Processor
is the main type whose implementation is up to the user: it
contains the code of the computation to be performed by a vertex. There
are a number of Processor building blocks in the Jet API which allow you
to just specify the computation logic, while the provided code
handles the processor's cooperative behavior. Please refer to the
AbstractProcessor section.
A processor's work can be conceptually described as follows: "receive
data from zero or more input streams and emit data into zero or more
output streams." Each stream maps to a single DAG edge (either inbound
or outbound). There is no requirement on the correspondence between
input and output items; a processor can emit any data it sees fit,
including none at all. The same Processor
abstraction is used for all
kinds of vertices, including sources and sinks.

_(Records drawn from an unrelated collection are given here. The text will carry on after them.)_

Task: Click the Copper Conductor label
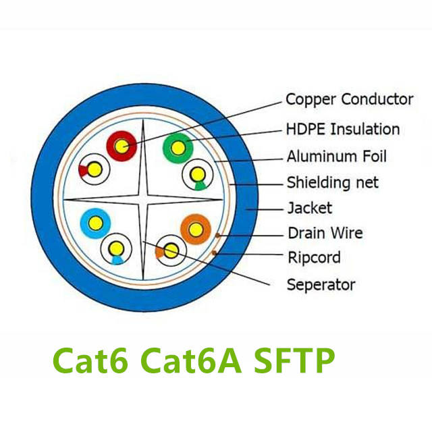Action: coord(349,99)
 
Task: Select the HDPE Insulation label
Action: coord(343,129)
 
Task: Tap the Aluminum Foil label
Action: coord(337,157)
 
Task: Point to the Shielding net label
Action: coord(332,182)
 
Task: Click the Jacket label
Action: coord(309,207)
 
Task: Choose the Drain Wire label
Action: coord(325,234)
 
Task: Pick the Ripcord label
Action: coord(313,258)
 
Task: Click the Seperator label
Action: coord(321,284)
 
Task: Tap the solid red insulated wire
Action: coord(122,145)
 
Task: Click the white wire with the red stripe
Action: coord(94,169)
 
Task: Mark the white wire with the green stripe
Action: coord(198,174)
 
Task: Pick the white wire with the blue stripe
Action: coord(115,249)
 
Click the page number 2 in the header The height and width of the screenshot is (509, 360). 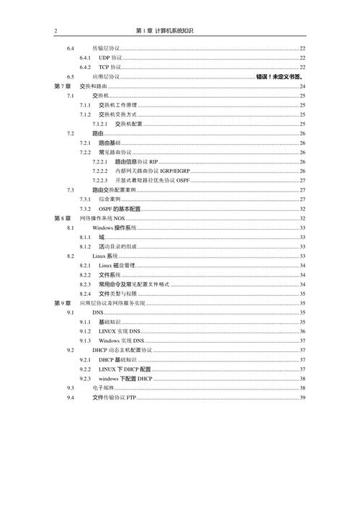[55, 31]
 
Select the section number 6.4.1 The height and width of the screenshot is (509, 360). [84, 57]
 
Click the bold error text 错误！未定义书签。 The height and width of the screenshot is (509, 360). [278, 76]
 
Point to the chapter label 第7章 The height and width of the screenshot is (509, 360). [63, 86]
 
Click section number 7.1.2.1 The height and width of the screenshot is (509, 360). [101, 124]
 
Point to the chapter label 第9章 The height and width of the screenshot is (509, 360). [63, 303]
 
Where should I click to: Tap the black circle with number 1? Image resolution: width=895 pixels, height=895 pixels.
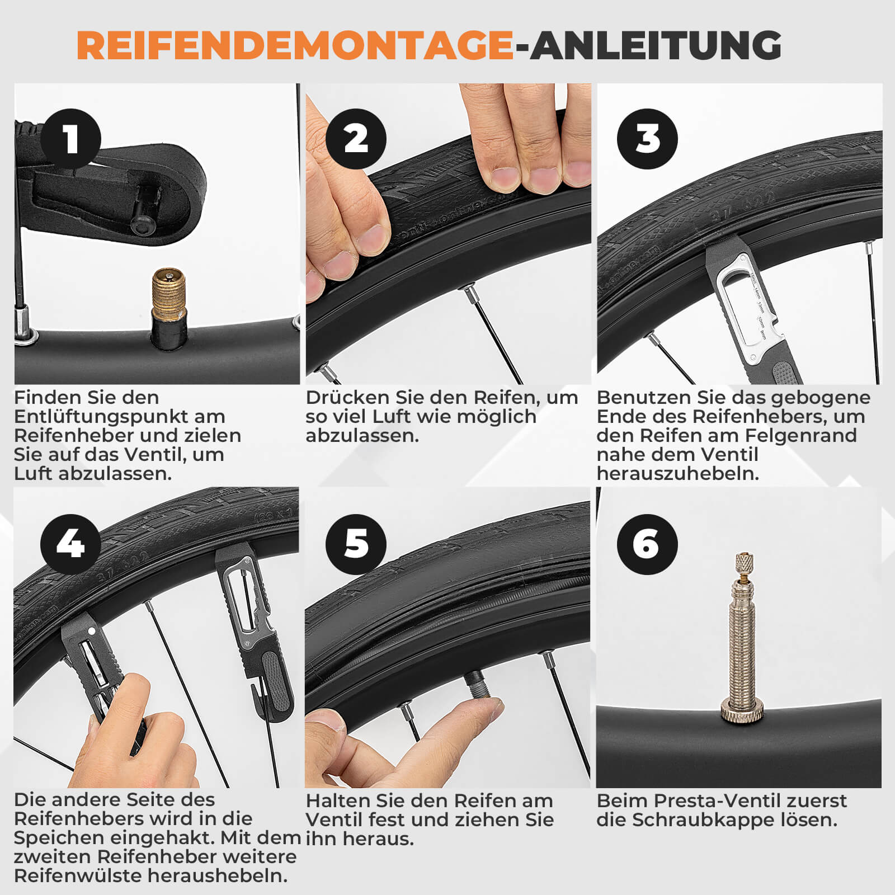coord(70,139)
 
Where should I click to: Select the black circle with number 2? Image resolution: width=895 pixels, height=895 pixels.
coord(356,139)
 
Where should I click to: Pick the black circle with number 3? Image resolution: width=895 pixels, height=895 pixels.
coord(647,139)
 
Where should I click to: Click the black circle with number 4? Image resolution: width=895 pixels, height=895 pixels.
coord(70,544)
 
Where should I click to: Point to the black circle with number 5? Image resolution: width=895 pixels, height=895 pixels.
coord(356,544)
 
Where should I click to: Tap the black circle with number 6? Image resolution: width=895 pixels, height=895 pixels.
coord(647,544)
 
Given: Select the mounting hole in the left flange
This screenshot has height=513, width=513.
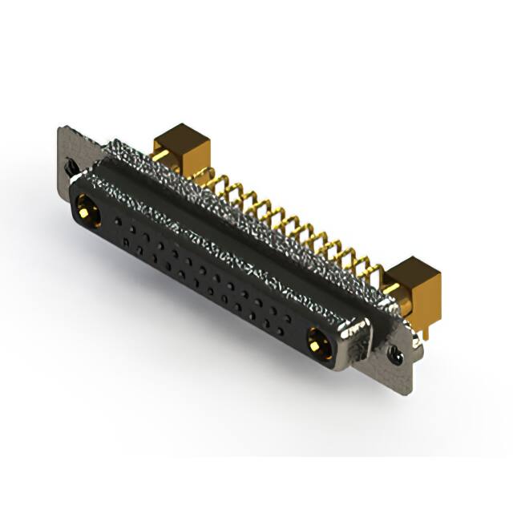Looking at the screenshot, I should tap(71, 166).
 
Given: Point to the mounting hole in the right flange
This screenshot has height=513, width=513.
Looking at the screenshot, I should tap(395, 351).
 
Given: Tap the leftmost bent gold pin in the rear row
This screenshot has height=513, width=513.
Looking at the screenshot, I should tap(210, 178).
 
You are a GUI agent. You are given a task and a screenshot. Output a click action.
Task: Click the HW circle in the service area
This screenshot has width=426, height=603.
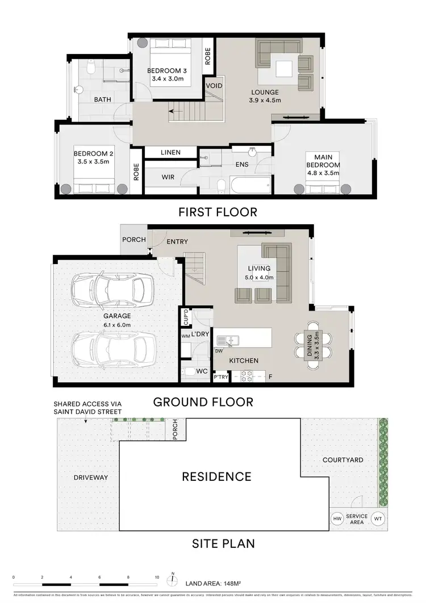click(338, 518)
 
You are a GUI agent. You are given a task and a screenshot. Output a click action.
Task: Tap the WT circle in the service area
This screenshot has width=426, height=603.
click(379, 518)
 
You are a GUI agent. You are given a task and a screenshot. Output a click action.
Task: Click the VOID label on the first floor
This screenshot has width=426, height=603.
click(214, 86)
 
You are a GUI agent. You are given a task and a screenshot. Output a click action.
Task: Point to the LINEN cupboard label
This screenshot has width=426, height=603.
click(170, 152)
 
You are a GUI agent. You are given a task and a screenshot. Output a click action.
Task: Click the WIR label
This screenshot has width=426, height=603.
click(168, 177)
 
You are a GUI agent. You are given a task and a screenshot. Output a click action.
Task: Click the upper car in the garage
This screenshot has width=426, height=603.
click(114, 287)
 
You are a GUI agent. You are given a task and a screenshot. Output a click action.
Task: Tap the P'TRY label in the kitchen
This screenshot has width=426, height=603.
click(221, 376)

Cooperative Multithreading
Cooperative multithreading is one of the core features of Jet and can be
roughly compared to green
threads. It is purely a
library-level feature and does not involve any low-level system or JVM
tricks; the Processor
API is simply designed in such a way that the
processor can do a small amount of work each time it is invoked, then
yield back to the Jet engine. The engine manages a thread pool of fixed
size and on each thread, the processors take their turn in a round-robin
fashion.
The point of cooperative multithreading is better performance. Several factors contribute to this:
- The overhead of context switching between processors is much lower since the operating system's thread scheduler is not involved.
- The worker thread driving the processors stays on the same core for longer periods, preserving the CPU cache lines.
- The worker thread has direct knowledge of the ability of a processor to make progress (by inspecting its input/output buffers).
Processor
instances are cooperative by default. The processor can opt
out of cooperative multithreading by overriding isCooperative()
to
return false
. Jet will then start a dedicated thread for it.
Requirements
To maintain an overall good throughput, a cooperative processor must take care not to hog the thread for too long (a rule of thumb is up to a millisecond at a time). Jet's design strongly favors cooperative processors and most processors can and should be implemented to fit these requirements. The major exception are sources and sinks because they often have no choice but calling into blocking I/O APIs.
The Outbox
The processor sends its output items to its Outbox
, which has a
separate bucket for each outbound edge. The buckets have limited
capacity and will refuse an item when full. A cooperative processor
should be implemented such that when its item is rejected by the outbox,
it saves its processing state and returns from the processing method.
The execution engine will then drain the outbox buckets.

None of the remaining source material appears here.